Santé - Les critères de fermeture des petits hôpitaux se précisent
Après une période d'apaisement, la question de la fermeture des services de court séjour de certains petits hôpitaux locaux est brusquement revenue sur le devant de la scène, à l'occasion de la publication, par le Journal du Dimanche du 4 juillet, d'une carte indiquant les établissements qui seraient menacés de fermeture. Environ 70 hôpitaux seraient ainsi concernés.
Tout en démentant fermement la validité de cette carte, le ministère de la Santé a été contraint de confirmer un certain nombre d'informations. La principale d'entre elles concerne la préparation d'un décret qui fixera les seuils d'activité minimale pour justifier le maintien d'un service de chirurgie. Ce texte, qui devrait être publié à la fin du mois de juillet ou au début du mois d'août, fixerait ce plancher à 1.500 interventions par an (avec sans doute des précisions sur la nature de ces interventions à travers la cotation des actes pratiqués). Seraient ainsi visés les services de chirurgie ayant réalisé moins de 1.500 interventions par an entre 2007 et 2009. Cela ne signifierait pas nécessairement une fermeture des services concernés. En effet, le décret devrait prévoir une période probatoire pour les établissements dont l'activité au cours de cette période aura représenté au moins 70% du seuil de 1.500 interventions (soit 1.050 opérations). Ceux-ci auraient alors trois ans pour atteindre le seuil minimal, soit en développant leur activité, soit en s'associant à d'autres établissements. Ils peuvent notamment, pour cela, intégrer une communauté hospitalière de territoire (CHT) entre établissements publics ou un groupement de coopération sanitaire (GCS) entre structures publiques et privées.

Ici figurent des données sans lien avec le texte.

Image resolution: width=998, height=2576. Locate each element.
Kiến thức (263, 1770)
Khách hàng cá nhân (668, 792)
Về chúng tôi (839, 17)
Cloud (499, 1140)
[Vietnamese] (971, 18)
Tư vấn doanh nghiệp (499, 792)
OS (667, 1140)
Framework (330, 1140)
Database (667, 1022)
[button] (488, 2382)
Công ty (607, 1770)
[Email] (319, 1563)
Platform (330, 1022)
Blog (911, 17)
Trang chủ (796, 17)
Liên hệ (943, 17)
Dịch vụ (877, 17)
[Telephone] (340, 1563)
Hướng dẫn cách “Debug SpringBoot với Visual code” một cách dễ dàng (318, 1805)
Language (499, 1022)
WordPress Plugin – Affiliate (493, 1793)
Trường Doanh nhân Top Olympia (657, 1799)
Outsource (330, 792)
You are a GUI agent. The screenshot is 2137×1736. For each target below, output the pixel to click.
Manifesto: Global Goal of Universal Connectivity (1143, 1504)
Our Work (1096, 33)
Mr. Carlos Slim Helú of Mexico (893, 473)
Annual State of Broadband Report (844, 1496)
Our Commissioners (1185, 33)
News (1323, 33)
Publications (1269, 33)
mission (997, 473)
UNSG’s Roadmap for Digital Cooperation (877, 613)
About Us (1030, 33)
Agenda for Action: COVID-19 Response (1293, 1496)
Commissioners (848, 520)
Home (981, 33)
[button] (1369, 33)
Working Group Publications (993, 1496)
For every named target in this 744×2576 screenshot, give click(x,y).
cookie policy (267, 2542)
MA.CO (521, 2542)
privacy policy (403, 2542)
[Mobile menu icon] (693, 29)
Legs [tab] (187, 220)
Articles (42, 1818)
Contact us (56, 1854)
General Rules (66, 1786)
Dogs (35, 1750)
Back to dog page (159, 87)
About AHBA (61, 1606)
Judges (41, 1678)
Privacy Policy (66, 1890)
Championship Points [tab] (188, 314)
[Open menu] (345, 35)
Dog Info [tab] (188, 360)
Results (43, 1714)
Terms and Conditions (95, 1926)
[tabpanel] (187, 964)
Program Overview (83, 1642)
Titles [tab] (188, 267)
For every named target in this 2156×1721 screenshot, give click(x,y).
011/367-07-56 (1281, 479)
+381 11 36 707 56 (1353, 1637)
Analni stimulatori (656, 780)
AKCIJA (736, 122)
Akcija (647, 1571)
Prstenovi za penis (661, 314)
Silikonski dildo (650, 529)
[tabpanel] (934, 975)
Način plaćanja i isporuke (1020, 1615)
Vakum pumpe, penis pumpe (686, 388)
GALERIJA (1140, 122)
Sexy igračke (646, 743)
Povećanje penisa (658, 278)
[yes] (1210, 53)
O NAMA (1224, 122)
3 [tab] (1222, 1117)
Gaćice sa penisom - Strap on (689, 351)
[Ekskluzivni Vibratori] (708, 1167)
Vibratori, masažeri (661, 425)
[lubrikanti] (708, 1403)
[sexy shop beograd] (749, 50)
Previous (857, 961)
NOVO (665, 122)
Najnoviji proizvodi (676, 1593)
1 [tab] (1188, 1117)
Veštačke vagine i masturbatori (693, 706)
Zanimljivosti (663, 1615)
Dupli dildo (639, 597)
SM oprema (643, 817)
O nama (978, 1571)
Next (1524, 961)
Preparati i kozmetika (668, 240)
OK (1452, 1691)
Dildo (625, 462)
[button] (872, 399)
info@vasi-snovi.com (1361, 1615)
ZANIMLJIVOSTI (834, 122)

Fidèle à une ligne maintes fois répétée, le ministère de la Santé met en avant la sécurité des malades, en considérant qu'un faible nombre d'interventions ne permet pas aux équipes médicales de disposer de l'expérience et de la pratique indispensables. Cette position rejoint celles du rapport Vallancien de 2006 ou du rapport de l'Académie nationale de chirurgie. Le ministère rappelle également qu'il ne s'agit pas de fermer des services, mais de les restructurer ou - à défaut - de les reconvertir (en moyen ou long séjour ou en établissements d'hébergement pour personnes âgées dépendantes).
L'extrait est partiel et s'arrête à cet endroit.